Also 32-bit DLLs use x86 style exception handling and 4K pages. On an IA-64 processor, the native page size is 8K and the WOW64 emulator is responsible for simulating 4K pages. Because on an x86 machine exceptions do not "unwind" from user mode to kernel mode and back, WOW64 implements x86-style exception without switching from x86 code to IA-64 and back.

Finally, another reason why 64-bit and 32-bit processes can't load each other's DLLs is that system DLLs (kernel32.dll, user32.dll, and gdi32.dll) expect only one instance per process, 32-bit or 64-bit. If a process contained more than one instance of, say user32.dll, Win32k.sys will not be able to distinguish between them and wouldn't know which one to call.

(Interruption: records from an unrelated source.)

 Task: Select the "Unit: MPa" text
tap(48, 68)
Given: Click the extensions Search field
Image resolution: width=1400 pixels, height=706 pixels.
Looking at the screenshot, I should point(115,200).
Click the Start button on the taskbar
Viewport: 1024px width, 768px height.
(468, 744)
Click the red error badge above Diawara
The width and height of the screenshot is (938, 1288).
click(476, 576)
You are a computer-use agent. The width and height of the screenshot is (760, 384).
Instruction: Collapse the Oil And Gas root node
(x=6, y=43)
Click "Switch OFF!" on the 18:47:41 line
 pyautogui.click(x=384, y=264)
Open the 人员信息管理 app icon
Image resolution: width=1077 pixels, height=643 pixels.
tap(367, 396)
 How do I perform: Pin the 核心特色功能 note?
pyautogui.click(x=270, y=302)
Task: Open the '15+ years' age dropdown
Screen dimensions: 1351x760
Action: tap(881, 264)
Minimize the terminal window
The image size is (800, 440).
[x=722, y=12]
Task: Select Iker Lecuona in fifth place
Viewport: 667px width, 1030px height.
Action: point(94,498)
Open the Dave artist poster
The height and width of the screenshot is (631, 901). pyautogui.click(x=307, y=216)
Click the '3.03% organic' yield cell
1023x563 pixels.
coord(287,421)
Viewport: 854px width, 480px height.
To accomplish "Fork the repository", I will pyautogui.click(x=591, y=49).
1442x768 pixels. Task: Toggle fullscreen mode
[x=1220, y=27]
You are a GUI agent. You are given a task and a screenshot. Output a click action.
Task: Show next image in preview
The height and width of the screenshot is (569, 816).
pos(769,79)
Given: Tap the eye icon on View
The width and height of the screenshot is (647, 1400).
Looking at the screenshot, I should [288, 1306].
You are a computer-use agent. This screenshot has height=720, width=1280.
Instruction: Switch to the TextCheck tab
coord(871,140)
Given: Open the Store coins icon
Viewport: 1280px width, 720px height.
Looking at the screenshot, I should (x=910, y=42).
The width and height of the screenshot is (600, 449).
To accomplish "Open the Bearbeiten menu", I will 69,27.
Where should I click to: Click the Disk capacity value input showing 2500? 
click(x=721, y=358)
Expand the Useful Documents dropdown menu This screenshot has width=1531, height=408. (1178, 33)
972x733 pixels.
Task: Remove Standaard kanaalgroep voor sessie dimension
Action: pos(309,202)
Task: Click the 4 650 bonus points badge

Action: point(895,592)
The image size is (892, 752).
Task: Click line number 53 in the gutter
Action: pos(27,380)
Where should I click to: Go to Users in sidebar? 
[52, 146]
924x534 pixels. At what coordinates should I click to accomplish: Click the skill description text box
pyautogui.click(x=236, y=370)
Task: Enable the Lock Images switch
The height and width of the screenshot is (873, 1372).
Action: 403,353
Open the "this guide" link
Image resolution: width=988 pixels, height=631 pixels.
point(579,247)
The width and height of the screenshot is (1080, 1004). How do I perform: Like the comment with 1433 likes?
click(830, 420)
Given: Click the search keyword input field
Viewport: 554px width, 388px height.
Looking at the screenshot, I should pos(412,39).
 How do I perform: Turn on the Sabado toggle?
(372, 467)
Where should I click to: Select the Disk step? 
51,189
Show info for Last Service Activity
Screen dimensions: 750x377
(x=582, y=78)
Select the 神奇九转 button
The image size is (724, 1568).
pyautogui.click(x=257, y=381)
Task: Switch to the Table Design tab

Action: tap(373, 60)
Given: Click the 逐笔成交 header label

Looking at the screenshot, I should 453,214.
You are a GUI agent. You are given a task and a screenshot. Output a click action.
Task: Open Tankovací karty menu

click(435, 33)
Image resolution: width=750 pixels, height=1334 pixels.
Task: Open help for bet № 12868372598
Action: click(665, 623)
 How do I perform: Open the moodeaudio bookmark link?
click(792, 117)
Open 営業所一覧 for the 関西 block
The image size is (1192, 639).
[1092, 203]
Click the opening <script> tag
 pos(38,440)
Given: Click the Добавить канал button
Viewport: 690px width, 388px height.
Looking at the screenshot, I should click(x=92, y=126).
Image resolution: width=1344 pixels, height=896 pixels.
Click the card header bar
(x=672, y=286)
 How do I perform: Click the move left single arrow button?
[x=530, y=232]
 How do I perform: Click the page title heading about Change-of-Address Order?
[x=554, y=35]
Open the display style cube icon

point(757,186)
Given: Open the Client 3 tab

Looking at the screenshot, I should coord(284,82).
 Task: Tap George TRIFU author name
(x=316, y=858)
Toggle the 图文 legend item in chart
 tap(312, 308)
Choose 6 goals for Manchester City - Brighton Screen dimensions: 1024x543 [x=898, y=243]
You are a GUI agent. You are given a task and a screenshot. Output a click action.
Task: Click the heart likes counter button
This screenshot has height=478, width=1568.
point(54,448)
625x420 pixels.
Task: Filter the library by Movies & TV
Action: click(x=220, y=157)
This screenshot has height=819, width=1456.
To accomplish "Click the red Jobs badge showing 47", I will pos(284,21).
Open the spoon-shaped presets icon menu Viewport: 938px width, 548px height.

So a 64-bit application must have all the Dll that are 64-bit.

64-bit Porting Issues

The section explains the most effective strategy for migrating a 32-bit solution for C++. In the majority of cases the port to 64-bit is straightforward. For unmanaged code (C/C++), the move to 64-bit focuses on 64-bit pointers and how to handle them in the code base. The memory model in 32-bit is ILP32; in 64-bit it is IL32P64. The most significant difference between this memory model and the Unix 64-bit memory model (I32LP64) is that a Long is still 32 bits whereas in Unix it is 64-bits.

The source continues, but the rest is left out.